Problem w tym, że ludzie często kojarzą ich za to, czego nie zrobili albo co zrobili źle. Właśnie dobiega końca stan niepewności przed pierwszym posiedzeniem nowego Senatu. Opozycja ma nieznaczną większość, ale... PiS ma oferty. Czyje nazwisko odmienia się przez przypadki od kilku tygodni? Wojciecha Kałuży. Polityk, który pozostałby anonimowy w skali kraju - gdyby rok temu nie zdecydował o przejęciu władzy przez PiS w sejmiku woj. śląskiego - dziś doczekał się swoistego patronatu nad zjawiskiem politycznej zdrady.

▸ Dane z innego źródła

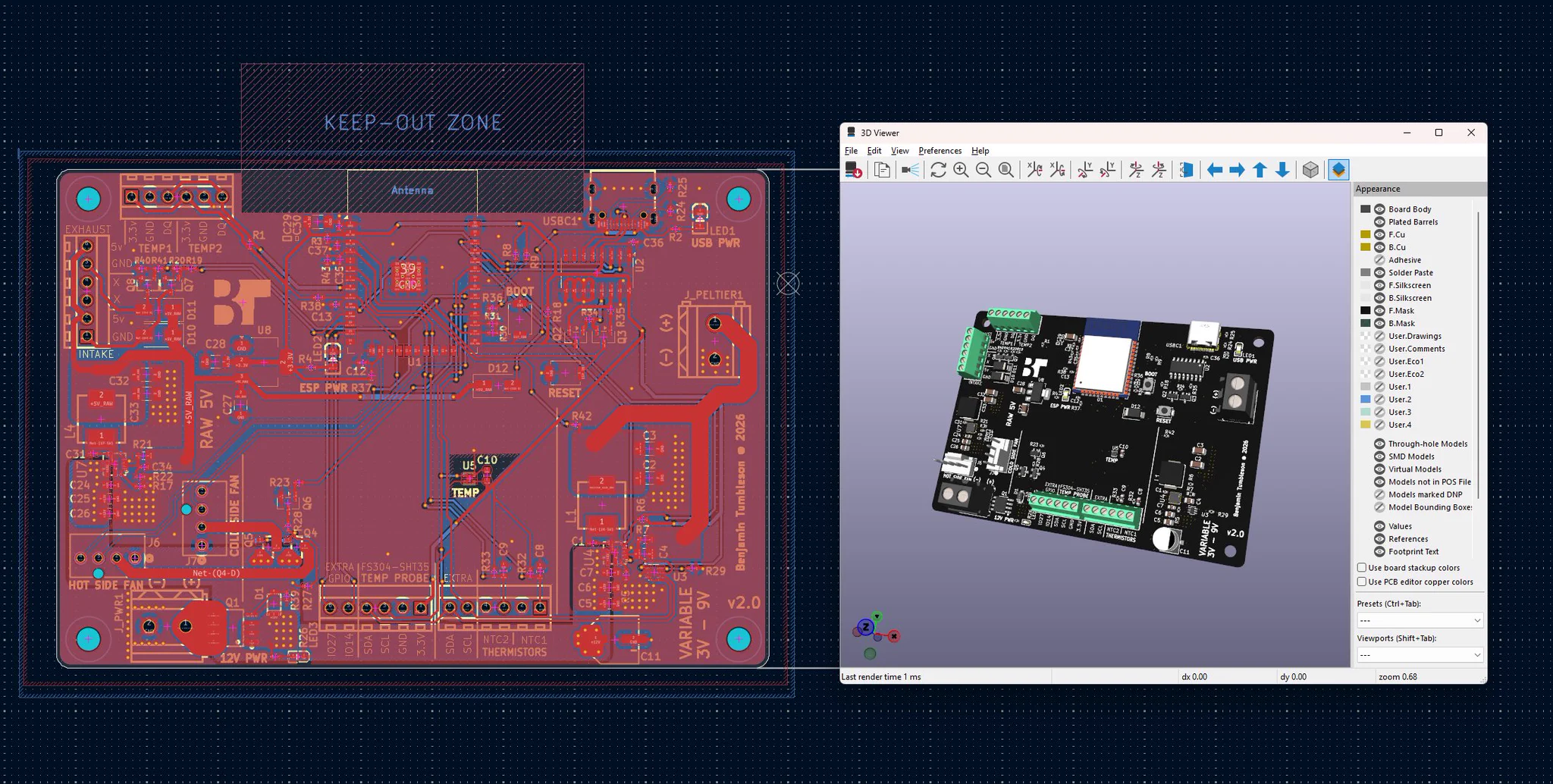Flip the board view icon
The image size is (1553, 784).
(1187, 170)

I również poza Śląskiem hasło „kałużyzm” jest zrozumiałe i przywołuje określone skojarzenia.
Kuroniówka - od zupy na ulicy po synonim zasiłku
Politycy woleliby oczywiście inaczej, bez względu na ocenę ich poczynań. Wzorce są, i to światowe. Plan Marshalla, taczeryzm (od Thatcher), reaganomika (od Reagana, rzecz jasna), a u nas również drzewiej: reforma Grabskiego. Ale i sławojki, czyli wolno stojące wychodki, oczko w głowie premiera Felicjana Sławoja Składkowskiego, który latrynami chciał nauczyć chłopstwo higieny.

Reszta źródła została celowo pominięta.